Dataset entries
--------------------------------------------------
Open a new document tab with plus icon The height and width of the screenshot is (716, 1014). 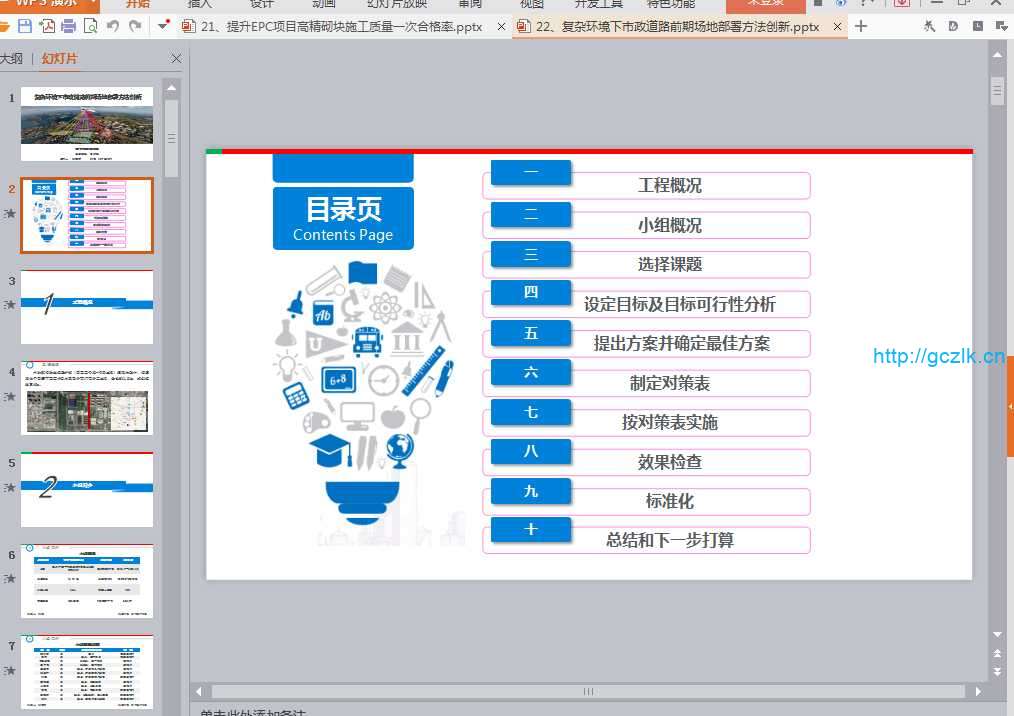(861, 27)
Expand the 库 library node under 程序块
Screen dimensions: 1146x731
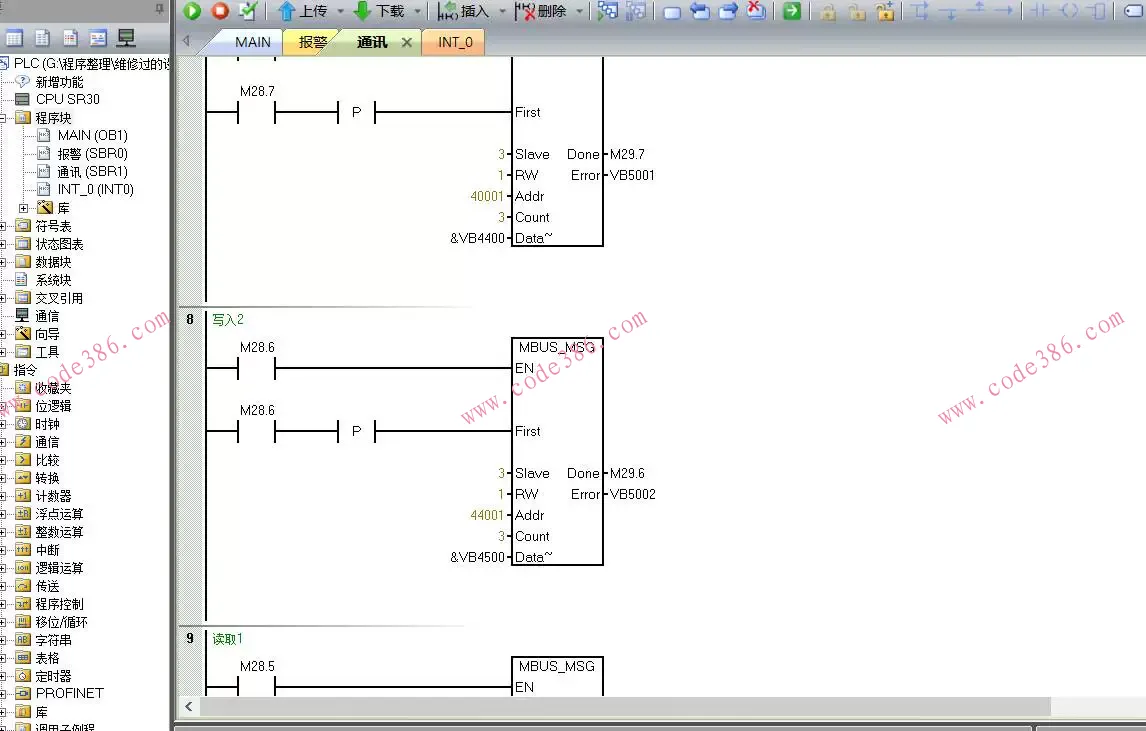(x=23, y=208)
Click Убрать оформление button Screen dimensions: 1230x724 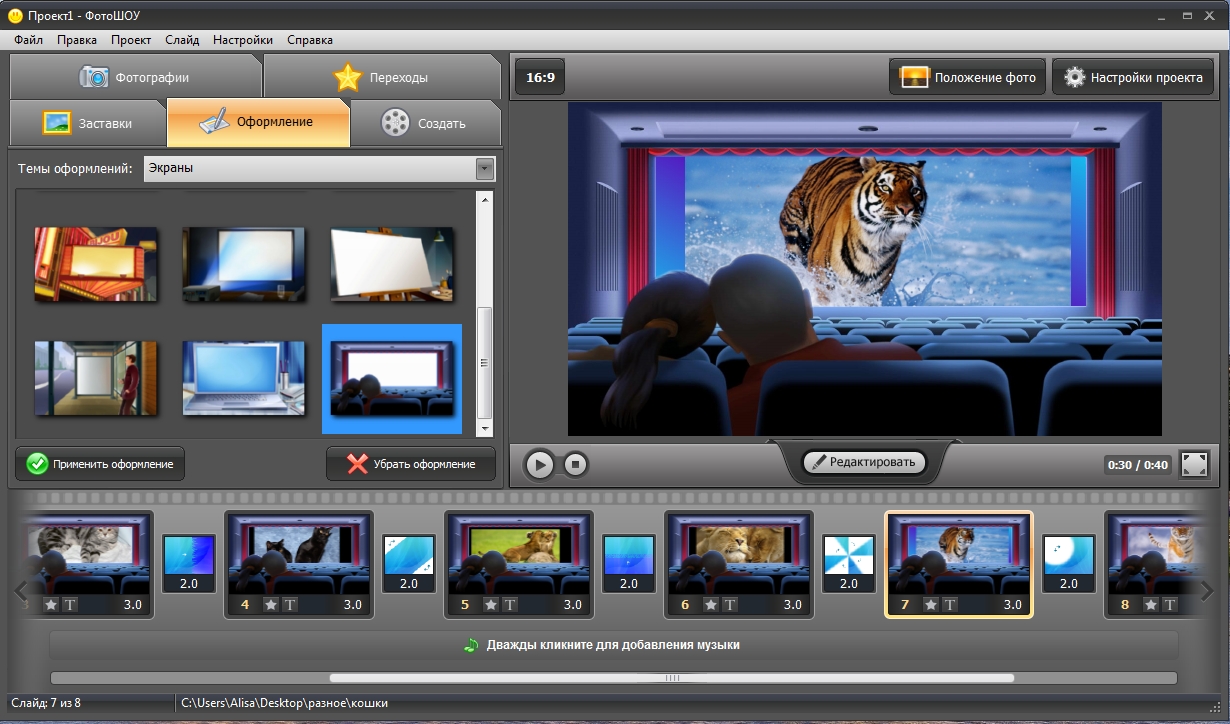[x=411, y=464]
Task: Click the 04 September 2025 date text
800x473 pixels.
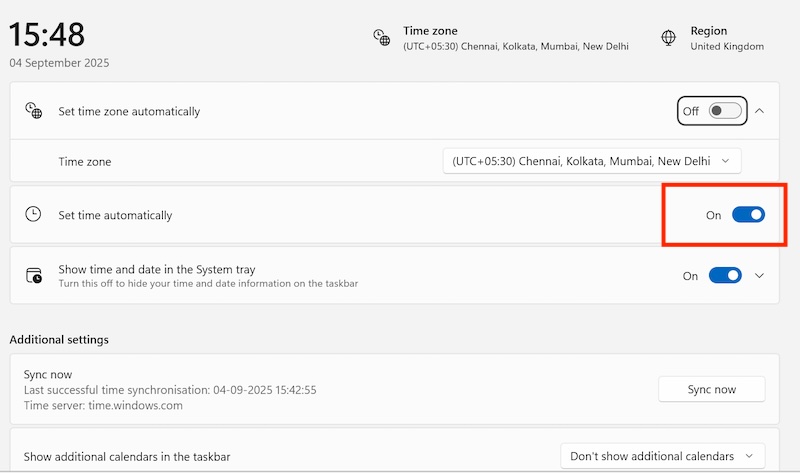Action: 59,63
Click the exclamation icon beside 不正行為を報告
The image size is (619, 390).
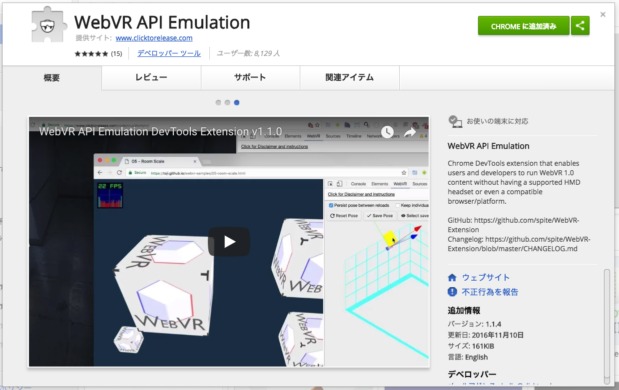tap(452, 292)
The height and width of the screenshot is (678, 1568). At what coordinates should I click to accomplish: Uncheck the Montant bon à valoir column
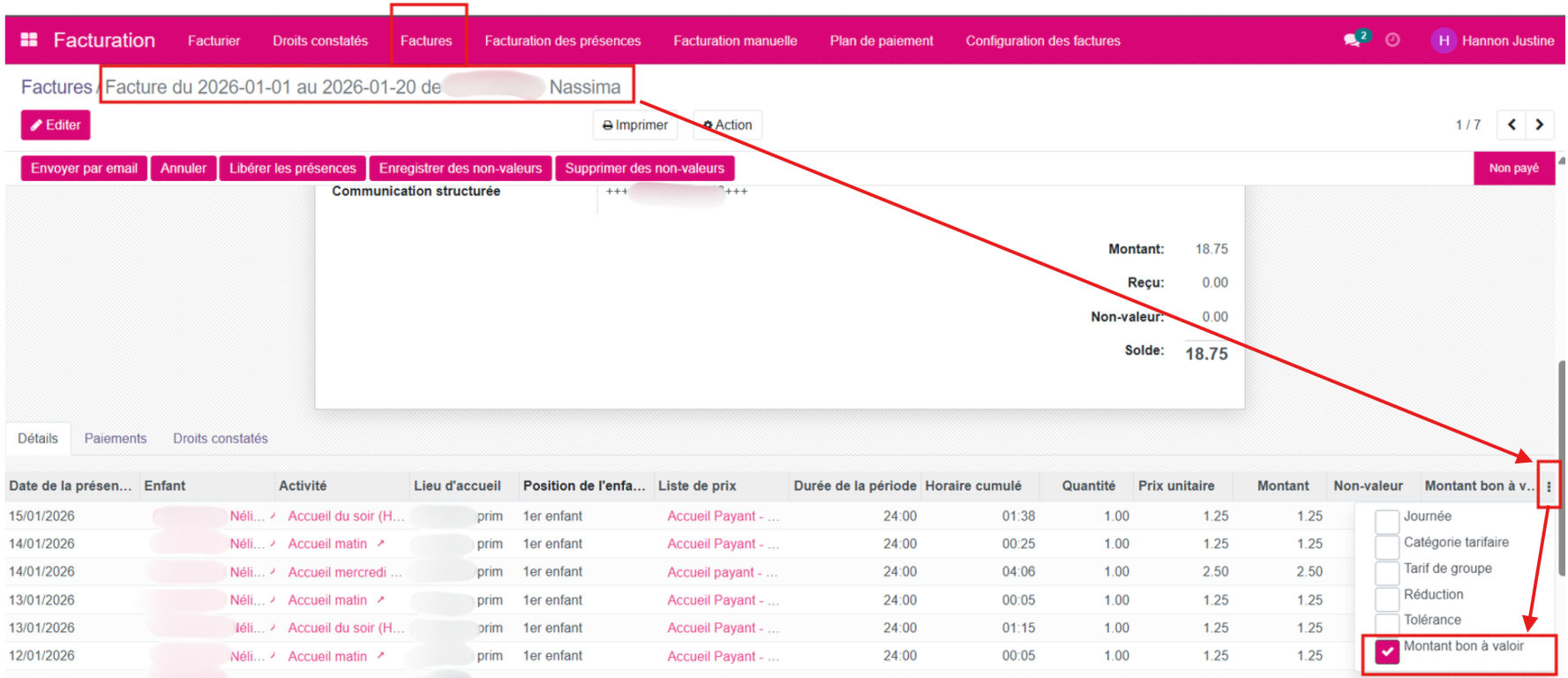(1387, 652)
--------------------------------------------------
Copy the entries above exactly from the line with "The height and width of the screenshot is (678, 1568)." down to their last line, both ends included. Do not copy any pictures.

§ ANSWER TO THIS PROBLEM:
The height and width of the screenshot is (678, 1568). At what coordinates should I click to accomplish: Uncheck the Montant bon à valoir column
(1387, 652)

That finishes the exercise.